Wednesday, October 30, 2013

System Assurance through Memory and Shared Resource Protection - Introduction

This is the introduction to my new paper, System Assurance through Memory and Shared Resource Protection. Like previous ones, I will be posting it in pieces with the last page having a link to the paper.

Regardless of the operating system, architecture, or purpose, general purpose computing devices have one unquestioned constant: instructions and the data they operate on are available in primary storage. While instructions and initial data can be permanently fixed in read only memory, data being interacted with must be writable and is typically volatile, random access memory: RAM. (Jessup, Valacich & Wade, 2003) Whenever an interaction involves reading information there is a potential for concerns about the confidentiality of the data and the reliability of the read is dependent on the data integrity. Writing interactions present potential threats to data integrity, and both reading and writing actions are dependent on the availability of the data source. This statements are true and applicable when the interactions in question are performed with reference to computer memory; thus memory needs protection to ensure the confidentiality, integrity, and availability of the system it resides within.

Operating systems, as massively complex pieces of software, are simultaneously dependent on the integrity of system memory and responsible for the protection of that same memory.
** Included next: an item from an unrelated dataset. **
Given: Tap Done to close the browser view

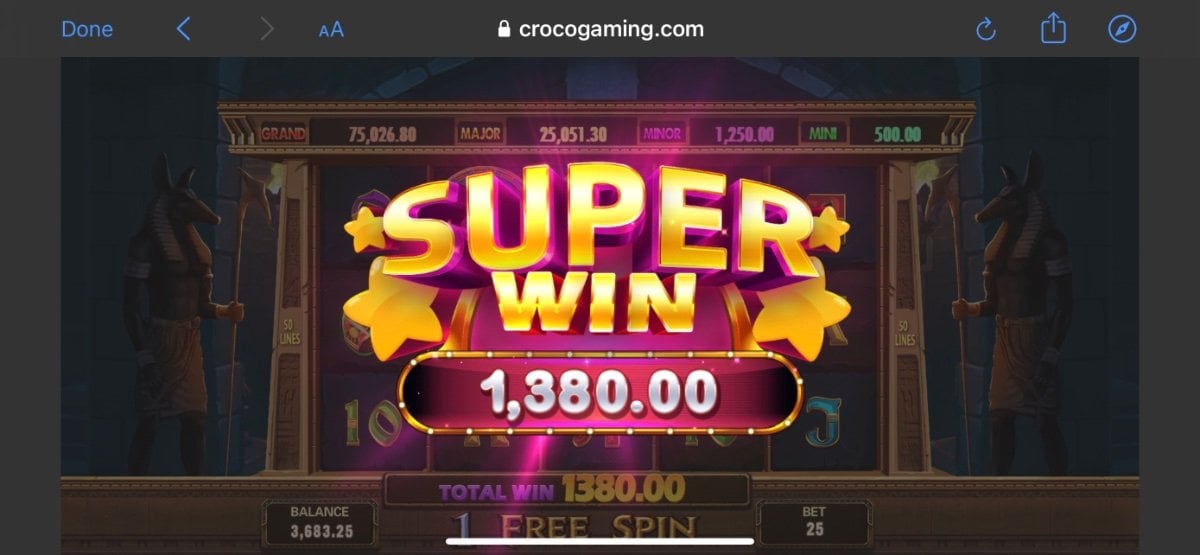Looking at the screenshot, I should coord(87,29).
To achieve this state of existing in the same memory that it is protecting, the operating system utilizes the privilege features provided by the hardware to allocate sections of the memory to by only accessible by code running in a privileged context: the kernel. (Vacca, 2009) Remaining sections of memory are left readable, writable, or both by code running without being in a privileged context: userspace.

Abstracting the limitations and layout of physical RAM away from the memory accesses by software additionally protects the memory state of both kernel and userspace code. This model of virtual memory utilizes secondary storage, such as a hard disk, to store data that running code gets to treat as being in memory even if the amount of memory being used exceeds the capacity of the physical RAM. (Jessup et al., 2003) Implementing such abstraction requires dedicated, specialized code in the kernel which can perform actions while running such as permission checking. While the abstraction code is running it is also utilized to provide significant additions to security scheme protecting system memory.
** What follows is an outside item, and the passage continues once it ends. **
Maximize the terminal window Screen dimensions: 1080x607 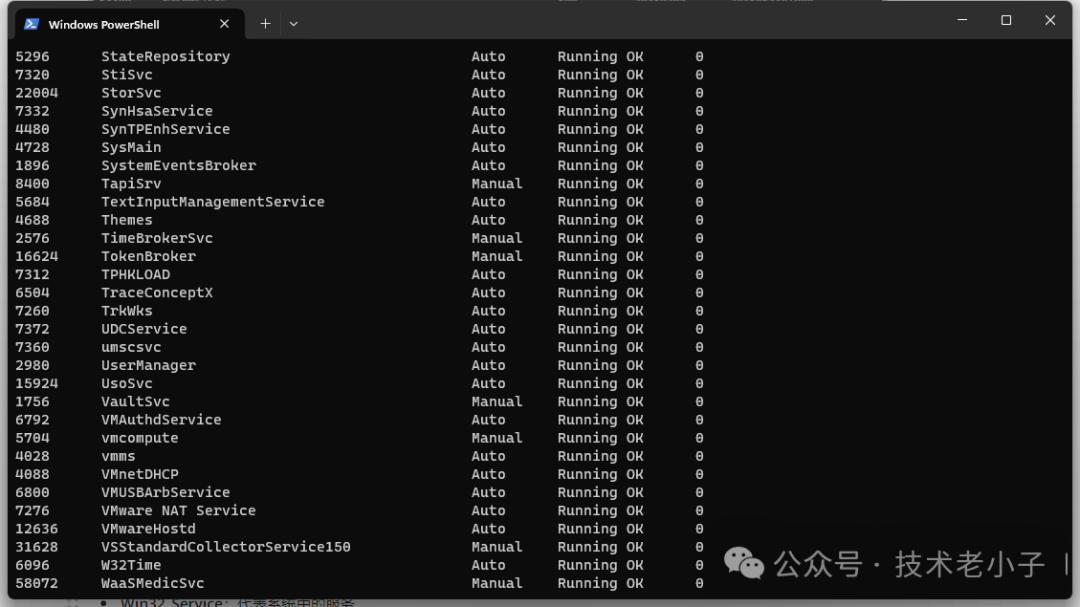pos(1006,20)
A third related, but not entirely limited to memory, system protection is the polyinstantiation of shared resources. Polyinstantiation is the generation of a separate instance of an accessed resource for the accessor. A common, necessary occurrence in multilevel databases, poly-instantiated records are records that share a supposedly unique key. (Jajodia & Sandhu, 1994) Virtual memory, as a model, is itself an example of polyinstantiation of the addressable memory space.


Jajodia, S., & Sandhu, R. (1994). Solutions to the polyinstantiation problem. GEORGE MASON UNIV FAIRFAX VA.

Jessup, L. M., Valacich, J. S., & Wade, M. (2003). Information systems today. Upper Saddle River, NJ, USA: Prentice Hall.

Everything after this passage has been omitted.